Next, we examine if the features extracted from the digital traces left by users on Facebook can be used to predict their current BSMAS score (hence individual differences in tendencies toward SNUD). The predictive power of the extracted features was evaluated by implementing a series of predictive analyses based on the following set of features, analyzed separately or in combination with each other: posting activity, LIWC, and Likes, and a combination of all the features extracted from the digital traces. Finally, in order to check for the potential confounding effect of demographic variables (e.g., age, gender, and education level) in predicting the BSMAS, we ran two additional models and compared their results: a model including all features extracted from digital traces and demographic variables, and a final model including only the demographic variables.

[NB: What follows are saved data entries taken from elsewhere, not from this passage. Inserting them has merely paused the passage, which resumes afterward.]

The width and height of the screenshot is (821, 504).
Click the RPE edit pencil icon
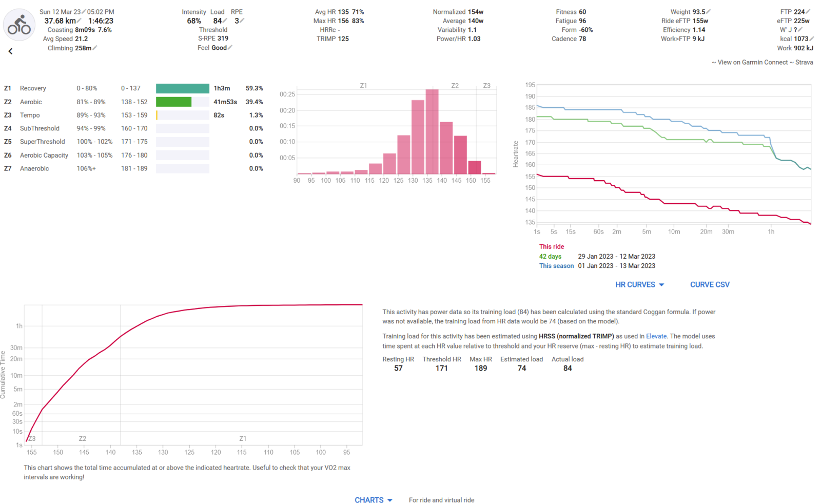click(x=242, y=21)
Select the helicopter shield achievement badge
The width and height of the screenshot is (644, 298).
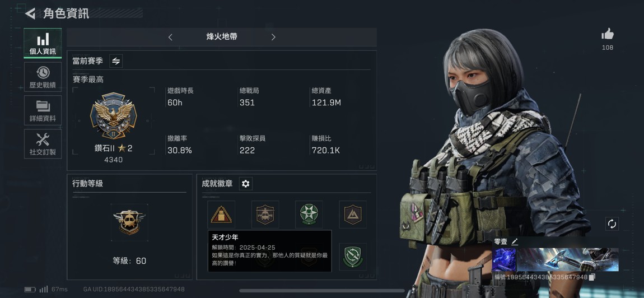pos(265,215)
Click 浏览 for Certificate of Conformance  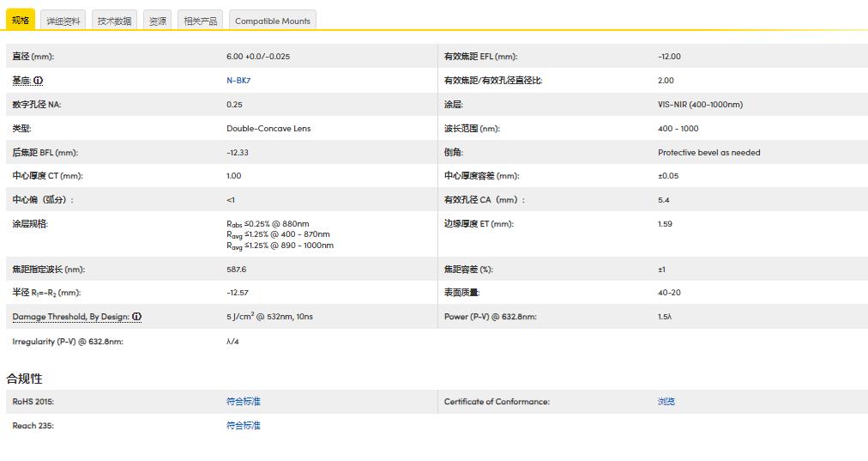point(666,402)
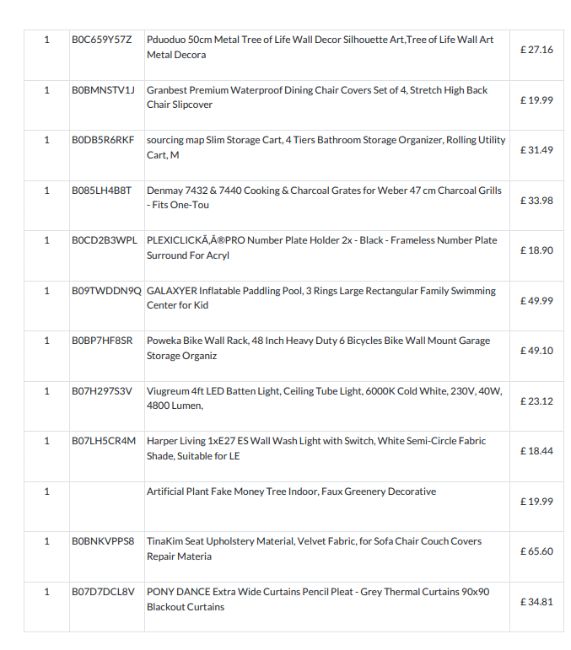Select the Pduoduo Metal Tree of Life description
This screenshot has width=571, height=650.
click(320, 47)
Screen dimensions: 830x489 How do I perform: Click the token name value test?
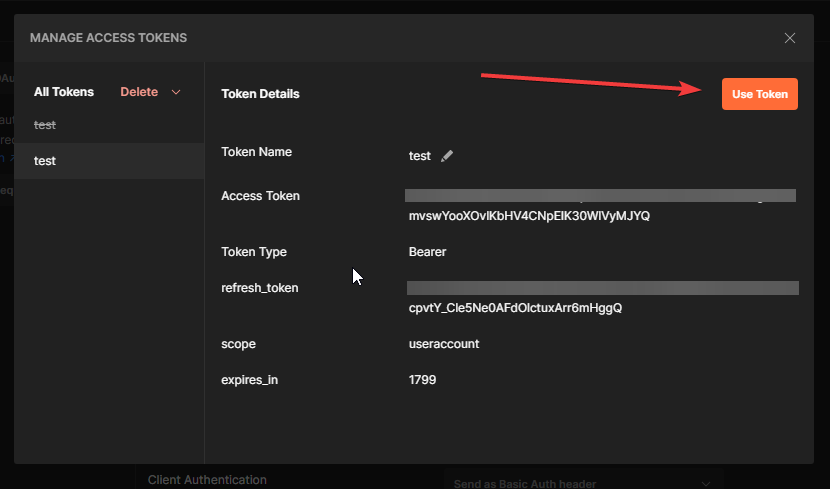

The analyses were performed using a machine learning approach and involved the iterative splitting of the dataset into training and test sets including, respectively, 90% and 10% of observations. The training sets were used to train the predictive models, while the test sets were used to evaluate the accuracy of predictions on unseen observations. Because of the sparsity of our data, which includes as many as 526 features, we use this specific train/test split ratio instead of others (e.g., 70/30, or 80/20 splits) in order to retain as much data during the training of the models, while also retaining an adequate sample size in the test set (n ≈ 110). In order to improve generalizability of results to unseen observations, the splitting procedure and all analyses were repeated 10 times on different train/test splits, and then results were averaged across the 10 splits. Each of the 10 splits was obtained using the partition() function of the splitTools library for R (Mayer, 2020), which allowed us to generate samples for the training and test sets that were stratified according to the distribution of the BSMAS scores in the overall sample.
We performed prediction of the BSMAS continuous score using a stacking ensemble combing the Elastic Net (Zou and Hastie, 2005) and Random Forest (Breiman, 2001) algorithms, that is we used a “super learner” approach (Van der Laan et al., 2007). We chose to use a machine learning approach instead of standard parametric methods because using machine-learning methods can help to identify hidden interactions and non-linearity among features in predicting the outcome, and because they can help reduce the risk of overestimating the prediction performance (i.e., overfitting). Regarding the Elastic Net regression model, the alpha parameter was set at 1, resulting in a L1 parameter regularization (i.e., Least Absolute Shrinkage and Selection Operator, or LASSO regression; Tibshirani, 1996). The lambda parameter of the model was optimized by performing an automated search among a sequence of randomly generated 100 values. Lasso regression is a linear algorithm that relies on shrinkage of regression parameters to perform variable selection and regularization in order improve both model parsimony (i.e., models including fewer parameters) and prediction accuracy. In turn, the Random Forest algorithm is a non-linear algorithm essentially consisting in an ensemble of randomly generated decision trees, whose number is to be chosen by the researcher. For the purpose of this study, Random Forest regression was based on 1,000 trees, with unlimited depth of trees, and random selection of features. The stacking ensemble was implemented by combining the Elastic Net and Random Forest algorithms using a linear regression algorithm with no parameter regularization. The trained models were then evaluated on the test sets. Accuracy of predictions in the test sets was determined with the correlation between observed and predicted BSMAS scores, and both the mean absolute error (MAE) and root mean square error (RMSE) of predictions, computed as the mean of the absolute differences between observed and predicted scores. As noted above, results were averaged across the 10 test sets resulting from the 90/10 train/test splits. Prediction analyses were performed using the Rweka package in R (Hornik et al., 2020).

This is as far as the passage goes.